**Records:**
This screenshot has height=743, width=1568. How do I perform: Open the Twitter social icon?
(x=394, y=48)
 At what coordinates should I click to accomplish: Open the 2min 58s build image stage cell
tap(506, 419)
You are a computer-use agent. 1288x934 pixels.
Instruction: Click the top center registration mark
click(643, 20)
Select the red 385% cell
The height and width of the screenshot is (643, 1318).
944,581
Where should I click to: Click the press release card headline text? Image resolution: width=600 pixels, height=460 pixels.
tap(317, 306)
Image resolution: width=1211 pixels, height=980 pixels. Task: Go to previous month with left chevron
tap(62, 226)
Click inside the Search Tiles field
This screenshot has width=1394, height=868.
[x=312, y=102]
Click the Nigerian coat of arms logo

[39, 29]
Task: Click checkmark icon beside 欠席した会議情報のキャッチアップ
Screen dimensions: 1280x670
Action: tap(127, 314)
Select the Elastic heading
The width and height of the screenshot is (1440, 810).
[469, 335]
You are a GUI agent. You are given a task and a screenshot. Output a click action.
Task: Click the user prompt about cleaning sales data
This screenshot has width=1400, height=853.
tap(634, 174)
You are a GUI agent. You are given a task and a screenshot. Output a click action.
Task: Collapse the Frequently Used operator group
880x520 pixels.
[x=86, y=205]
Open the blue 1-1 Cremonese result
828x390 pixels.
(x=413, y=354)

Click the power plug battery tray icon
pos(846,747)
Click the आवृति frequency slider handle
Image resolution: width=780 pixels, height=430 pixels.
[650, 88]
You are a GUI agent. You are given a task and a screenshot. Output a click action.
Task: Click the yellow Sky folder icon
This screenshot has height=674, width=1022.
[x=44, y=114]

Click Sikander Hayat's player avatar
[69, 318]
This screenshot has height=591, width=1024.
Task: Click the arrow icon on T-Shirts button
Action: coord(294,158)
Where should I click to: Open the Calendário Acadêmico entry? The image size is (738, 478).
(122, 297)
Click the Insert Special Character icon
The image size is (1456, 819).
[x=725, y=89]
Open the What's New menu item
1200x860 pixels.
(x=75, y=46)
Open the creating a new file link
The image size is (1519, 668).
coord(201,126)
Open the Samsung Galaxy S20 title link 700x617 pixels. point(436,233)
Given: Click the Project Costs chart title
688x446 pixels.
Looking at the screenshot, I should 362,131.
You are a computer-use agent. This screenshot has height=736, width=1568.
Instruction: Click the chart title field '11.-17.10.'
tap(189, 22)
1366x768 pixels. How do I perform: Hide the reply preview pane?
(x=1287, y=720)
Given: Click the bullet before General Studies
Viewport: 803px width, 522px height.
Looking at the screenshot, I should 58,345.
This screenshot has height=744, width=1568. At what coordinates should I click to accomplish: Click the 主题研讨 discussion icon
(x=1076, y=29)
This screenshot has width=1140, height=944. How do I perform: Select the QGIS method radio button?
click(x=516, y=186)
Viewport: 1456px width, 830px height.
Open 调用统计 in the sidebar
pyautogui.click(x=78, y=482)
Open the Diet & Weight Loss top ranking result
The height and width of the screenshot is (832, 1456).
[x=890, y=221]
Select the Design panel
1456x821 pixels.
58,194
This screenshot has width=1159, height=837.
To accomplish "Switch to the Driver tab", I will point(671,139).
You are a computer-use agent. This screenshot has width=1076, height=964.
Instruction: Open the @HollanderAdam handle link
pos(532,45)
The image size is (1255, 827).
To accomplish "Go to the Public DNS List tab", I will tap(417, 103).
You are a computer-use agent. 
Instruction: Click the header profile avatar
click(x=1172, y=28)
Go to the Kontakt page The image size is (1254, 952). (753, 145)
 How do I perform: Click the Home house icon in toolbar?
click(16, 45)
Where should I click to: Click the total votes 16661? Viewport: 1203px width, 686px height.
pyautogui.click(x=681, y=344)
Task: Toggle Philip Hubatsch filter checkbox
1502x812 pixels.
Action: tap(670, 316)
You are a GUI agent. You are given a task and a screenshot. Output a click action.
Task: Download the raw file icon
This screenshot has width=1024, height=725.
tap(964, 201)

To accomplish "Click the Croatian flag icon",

**To be done:** Rewrite the rows from the line with "Viewport: 1456px width, 830px height." up to and including the line with "I will point(671,139).", putting "navigation menu" in place of "sidebar" and keeping everything else unchanged.

**Output of the exercise:**
Viewport: 1456px width, 830px height.
Open 调用统计 in the navigation menu
pyautogui.click(x=78, y=482)
Open the Diet & Weight Loss top ranking result
The height and width of the screenshot is (832, 1456).
[x=890, y=221]
Select the Design panel
1456x821 pixels.
58,194
This screenshot has width=1159, height=837.
To accomplish "Switch to the Driver tab", I will point(671,139).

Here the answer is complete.